• June 24, 2022

In major setback Conservative party suffers two parliamentary by-election defeats

In major setback Conservative party suffers two parliamentary by-election defeats

LONDON June 24: British Prime Minister Boris Johnson suffered two crushing parliamentary by-election defeats on Friday, including in a southwest English seat previously held by his ruling Conservatives for over a century, prompting the party’s chairman to quit.

In a stunning reversal, the Tories saw their December 2019 general election majority of more than 24,000 votes overturned by the centrist Liberal Democrats in the Tiverton and Honiton constituency.

At the same time, the main Labour opposition regained the Westminster seat of Wakefield, in northern England, in a further sign of its resurgence following the party’s worst electoral performance in decades two and a half years ago.

The disastrous outcomes for the Conservatives are set to pile new pressure on the embattled Johnson, as the highly damaging “Partygate” scandal involving lockdown-breaching gatherings in Downing Street continues to plague him and his party.

They had been tipped to lose both by-elections and Johnson had already vowed on Thursday — while in Rwanda for a Commonwealth summit — that he would not resign if that occurred.

But the dire results, the latest in a string of electoral defeats for the Tories in the last year, led to the immediate resignation of the party’s chairman, Oliver Dowden.

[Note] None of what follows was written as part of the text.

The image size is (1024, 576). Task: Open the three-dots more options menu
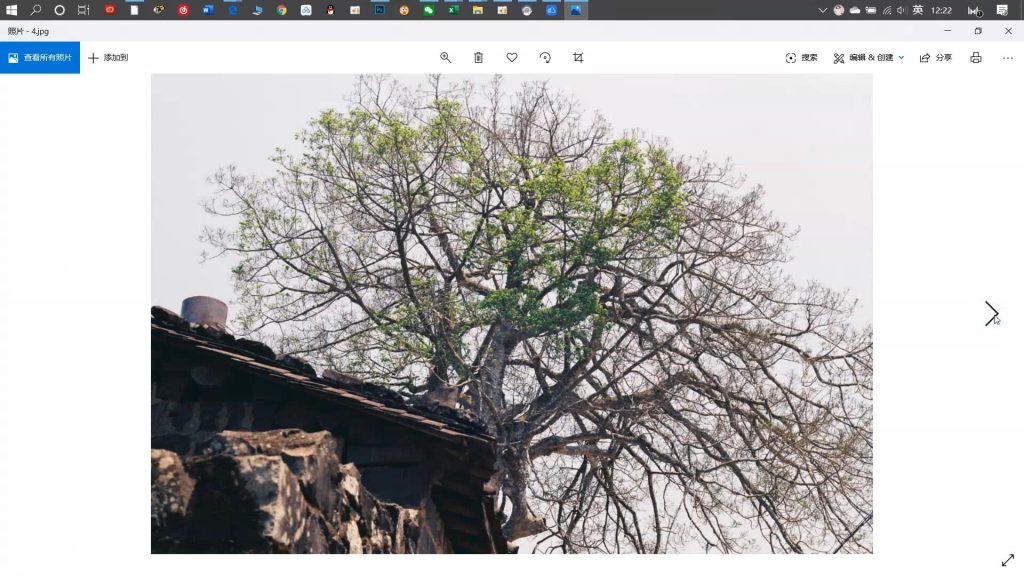pos(1008,57)
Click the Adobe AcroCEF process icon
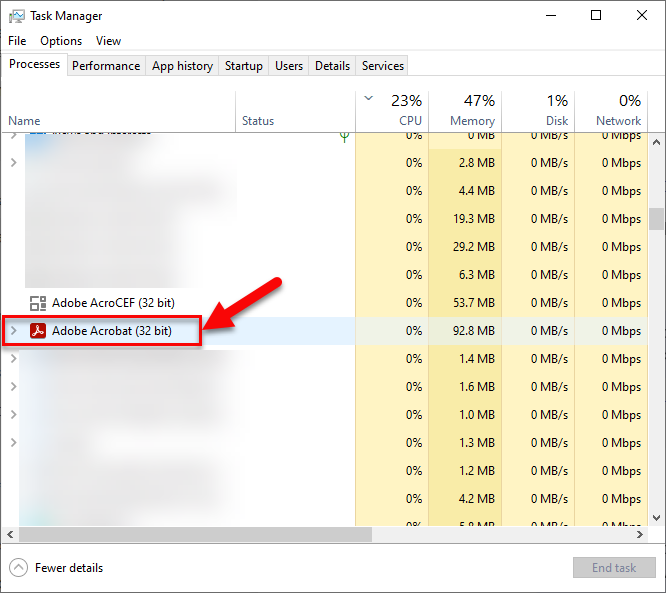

The votes were held Thursday after the two areas’ former Tory MPs both resigned in disgrace in recent months.

Tiverton and Honiton’s ex-lawmaker Neil Parish quit after admitting watching pornography on his phone in the House of Commons, while Wakefield’s Imran Ahmad Khan was jailed for sexually assaulting a teenage boy.

The Liberal Democrats won Tiverton and Honiton — which had voted Conservative in every general election since the 1880s — by more than 6,000 votes, according to officials at a count centre in nearby town Crediton.

Meanwhile, in Wakefield — one of dozens of traditional Labour seats that Johnson took in 2019 on a promise to “get Brexit done” and address glaring regional economic inequalities — the opposition party won by nearly 5,000 votes.

Labour leader Keir Starmer, who is eyeing replacing Johnson as prime minister at the next general election due by 2024, said his party’s victory in one of its former heartland seats showed it could win back power for the first time in more than a decade.